Em uma tentativa de tornar o hidrogênio um combustível viável para automóveis convencionais, a Agência Espacial Europeia (ESA) e a montadora austríaca MagnaSteyr se uniram para adaptar a tecnologia de foguetes espaciais para permitir seu uso na construção de carros.

(Fonte da imagem: Divulgação/ESA)

A iniciativa faz parte do Programa de Transferência de Tecnologia da ESA e tem o objetivo de solucionar alguns problemas decorrentes da substituição do petróleo. Além de possuir uma densidade energética baixa, o hidrogênio utilizado atualmente é originado principalmente do processo de produção de combustíveis fósseis, exigindo mudanças em seu processo de obtenção caso o plano seja utilizado em larga escala.

Porém, o maior problema é o fato de as moléculas do gás serem extremamente pequenas, o que faz com que elas escapem facilmente por qualquer brecha. Atualmente, a indústria espacial usa nitrogênio líquido para abastecer aeronaves, algo que não se mostra tão simples de ser realizado em um automóvel, já que a substância tem que permanecer a uma temperatura próxima ao zero absoluto.

------------------------

**O QUE FAZER:**
1. Reescreva em forma de lista, de modo mais breve, o parágrafo do trecho citado que começa com "A iniciativa faz parte", mantendo seus fatos principais.
2. As afirmações abaixo concordam com o trecho citado? Para cada uma, responda sim ou não e cite literalmente as palavras do trecho que decidem a questão.
(a) A montadora que se uniu à ESA é austríaca.
(b) O hidrogênio tem alta densidade energética.
(c) As moléculas do gás são extremamente pequenas.
3. Imprima, sem nenhuma alteração, a parte do trecho citado que vai de "(Fonte da imagem: Divulgação/ESA)" até "ao zero absoluto.", incluindo esta última.
A listagem não tem nenhum papel aqui.

**ITENS LISTADOS:**
------------------------

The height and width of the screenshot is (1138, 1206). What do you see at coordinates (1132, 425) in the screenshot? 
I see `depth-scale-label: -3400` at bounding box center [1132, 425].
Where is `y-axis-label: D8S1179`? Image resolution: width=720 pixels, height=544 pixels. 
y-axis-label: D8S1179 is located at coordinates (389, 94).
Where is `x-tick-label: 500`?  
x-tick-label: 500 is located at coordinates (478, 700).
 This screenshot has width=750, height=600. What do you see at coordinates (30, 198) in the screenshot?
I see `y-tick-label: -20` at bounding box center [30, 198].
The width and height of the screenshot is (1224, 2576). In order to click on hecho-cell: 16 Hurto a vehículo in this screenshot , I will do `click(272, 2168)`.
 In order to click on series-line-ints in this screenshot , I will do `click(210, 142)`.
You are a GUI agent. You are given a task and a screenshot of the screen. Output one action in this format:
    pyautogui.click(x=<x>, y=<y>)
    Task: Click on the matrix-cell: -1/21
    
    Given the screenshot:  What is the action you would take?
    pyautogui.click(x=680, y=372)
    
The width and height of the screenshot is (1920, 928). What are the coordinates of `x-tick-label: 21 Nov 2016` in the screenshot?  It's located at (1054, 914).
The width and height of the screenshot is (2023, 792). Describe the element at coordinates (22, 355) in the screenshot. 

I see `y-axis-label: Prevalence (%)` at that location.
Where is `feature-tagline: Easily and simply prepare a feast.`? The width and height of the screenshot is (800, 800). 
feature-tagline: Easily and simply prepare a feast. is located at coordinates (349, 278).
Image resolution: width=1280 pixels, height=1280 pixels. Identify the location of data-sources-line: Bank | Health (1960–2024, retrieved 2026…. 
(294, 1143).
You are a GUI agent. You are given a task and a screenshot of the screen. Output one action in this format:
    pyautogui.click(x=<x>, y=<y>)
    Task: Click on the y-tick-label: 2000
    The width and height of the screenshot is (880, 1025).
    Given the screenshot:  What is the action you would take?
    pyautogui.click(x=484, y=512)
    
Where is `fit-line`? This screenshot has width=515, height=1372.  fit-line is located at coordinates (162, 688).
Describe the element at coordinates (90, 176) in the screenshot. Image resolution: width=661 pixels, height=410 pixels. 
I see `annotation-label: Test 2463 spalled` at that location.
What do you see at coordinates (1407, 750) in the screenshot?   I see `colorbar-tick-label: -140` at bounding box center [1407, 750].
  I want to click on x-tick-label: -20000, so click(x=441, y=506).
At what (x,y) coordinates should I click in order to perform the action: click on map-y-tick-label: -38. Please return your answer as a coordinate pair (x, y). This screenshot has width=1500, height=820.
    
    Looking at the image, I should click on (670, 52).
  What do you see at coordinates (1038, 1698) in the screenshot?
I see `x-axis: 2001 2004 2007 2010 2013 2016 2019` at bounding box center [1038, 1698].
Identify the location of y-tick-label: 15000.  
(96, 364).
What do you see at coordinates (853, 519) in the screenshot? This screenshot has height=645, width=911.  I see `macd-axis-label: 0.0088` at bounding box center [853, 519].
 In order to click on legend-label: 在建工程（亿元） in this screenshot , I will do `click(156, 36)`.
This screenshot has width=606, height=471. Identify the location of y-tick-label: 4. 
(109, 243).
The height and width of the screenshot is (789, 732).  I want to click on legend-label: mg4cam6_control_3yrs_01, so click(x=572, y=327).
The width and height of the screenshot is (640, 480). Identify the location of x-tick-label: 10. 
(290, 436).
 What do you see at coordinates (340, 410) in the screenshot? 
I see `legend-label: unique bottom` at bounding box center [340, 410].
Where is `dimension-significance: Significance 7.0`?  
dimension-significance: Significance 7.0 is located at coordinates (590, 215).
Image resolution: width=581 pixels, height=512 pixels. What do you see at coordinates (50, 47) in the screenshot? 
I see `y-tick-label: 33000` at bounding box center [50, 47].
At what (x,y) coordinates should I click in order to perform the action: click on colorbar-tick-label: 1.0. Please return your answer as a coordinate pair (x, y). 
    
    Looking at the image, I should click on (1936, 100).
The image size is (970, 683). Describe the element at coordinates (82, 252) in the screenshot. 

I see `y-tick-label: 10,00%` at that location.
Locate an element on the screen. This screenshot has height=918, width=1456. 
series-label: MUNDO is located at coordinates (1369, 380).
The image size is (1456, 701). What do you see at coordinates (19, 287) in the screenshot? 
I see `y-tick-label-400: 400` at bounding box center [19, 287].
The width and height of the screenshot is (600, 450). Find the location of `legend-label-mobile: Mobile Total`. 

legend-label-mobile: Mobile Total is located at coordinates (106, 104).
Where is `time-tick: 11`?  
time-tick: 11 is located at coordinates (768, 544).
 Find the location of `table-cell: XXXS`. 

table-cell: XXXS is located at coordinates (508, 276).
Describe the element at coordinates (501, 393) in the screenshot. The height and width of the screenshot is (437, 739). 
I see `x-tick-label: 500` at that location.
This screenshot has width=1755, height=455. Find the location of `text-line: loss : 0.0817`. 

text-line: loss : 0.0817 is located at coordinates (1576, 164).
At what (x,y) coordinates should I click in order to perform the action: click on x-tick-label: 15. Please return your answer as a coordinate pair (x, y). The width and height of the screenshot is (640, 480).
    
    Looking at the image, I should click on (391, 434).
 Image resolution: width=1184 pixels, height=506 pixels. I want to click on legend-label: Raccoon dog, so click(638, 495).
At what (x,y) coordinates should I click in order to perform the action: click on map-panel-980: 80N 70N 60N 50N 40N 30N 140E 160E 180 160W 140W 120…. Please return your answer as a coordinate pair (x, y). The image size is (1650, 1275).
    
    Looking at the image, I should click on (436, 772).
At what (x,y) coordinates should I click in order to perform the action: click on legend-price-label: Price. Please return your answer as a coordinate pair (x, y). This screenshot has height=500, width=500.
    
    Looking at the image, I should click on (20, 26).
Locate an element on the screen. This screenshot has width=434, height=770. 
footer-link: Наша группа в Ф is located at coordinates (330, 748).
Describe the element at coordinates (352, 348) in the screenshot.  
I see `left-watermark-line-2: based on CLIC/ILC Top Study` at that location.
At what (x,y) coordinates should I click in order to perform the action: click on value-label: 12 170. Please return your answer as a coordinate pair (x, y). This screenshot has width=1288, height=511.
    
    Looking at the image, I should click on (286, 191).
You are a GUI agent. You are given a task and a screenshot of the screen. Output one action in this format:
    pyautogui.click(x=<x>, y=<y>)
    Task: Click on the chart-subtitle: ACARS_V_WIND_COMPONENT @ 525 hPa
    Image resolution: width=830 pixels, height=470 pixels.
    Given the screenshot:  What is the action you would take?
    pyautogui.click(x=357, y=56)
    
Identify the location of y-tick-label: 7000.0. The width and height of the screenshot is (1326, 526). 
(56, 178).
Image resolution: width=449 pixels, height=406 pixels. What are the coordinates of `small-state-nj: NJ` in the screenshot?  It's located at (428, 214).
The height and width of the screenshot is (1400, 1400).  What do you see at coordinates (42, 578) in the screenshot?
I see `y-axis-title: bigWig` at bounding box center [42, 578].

------------------------

**SOLUÇÕES POR TAREFA:**
1.
- A iniciativa integra o Programa de Transferência de Tecnologia da ESA.
- Seu objetivo é resolver problemas decorrentes da substituição do petróleo.
- O hidrogênio tem densidade energética baixa.
- Hoje ele vem principalmente da produção de combustíveis fósseis, e seu processo de obtenção teria de mudar para uso em larga escala.

2.
(a) Sim: "a montadora austríaca MagnaSteyr".
(b) Não: "possuir uma densidade energética baixa".
(c) Sim: "as moléculas do gás serem extremamente pequenas".

3.
(Fonte da imagem: Divulgação/ESA)

A iniciativa faz parte do Programa de Transferência de Tecnologia da ESA e tem o objetivo de solucionar alguns problemas decorrentes da substituição do petróleo. Além de possuir uma densidade energética baixa, o hidrogênio utilizado atualmente é originado principalmente do processo de produção de combustíveis fósseis, exigindo mudanças em seu processo de obtenção caso o plano seja utilizado em larga escala.

Porém, o maior problema é o fato de as moléculas do gás serem extremamente pequenas, o que faz com que elas escapem facilmente por qualquer brecha. Atualmente, a indústria espacial usa nitrogênio líquido para abastecer aeronaves, algo que não se mostra tão simples de ser realizado em um automóvel, já que a substância tem que permanecer a uma temperatura próxima ao zero absoluto.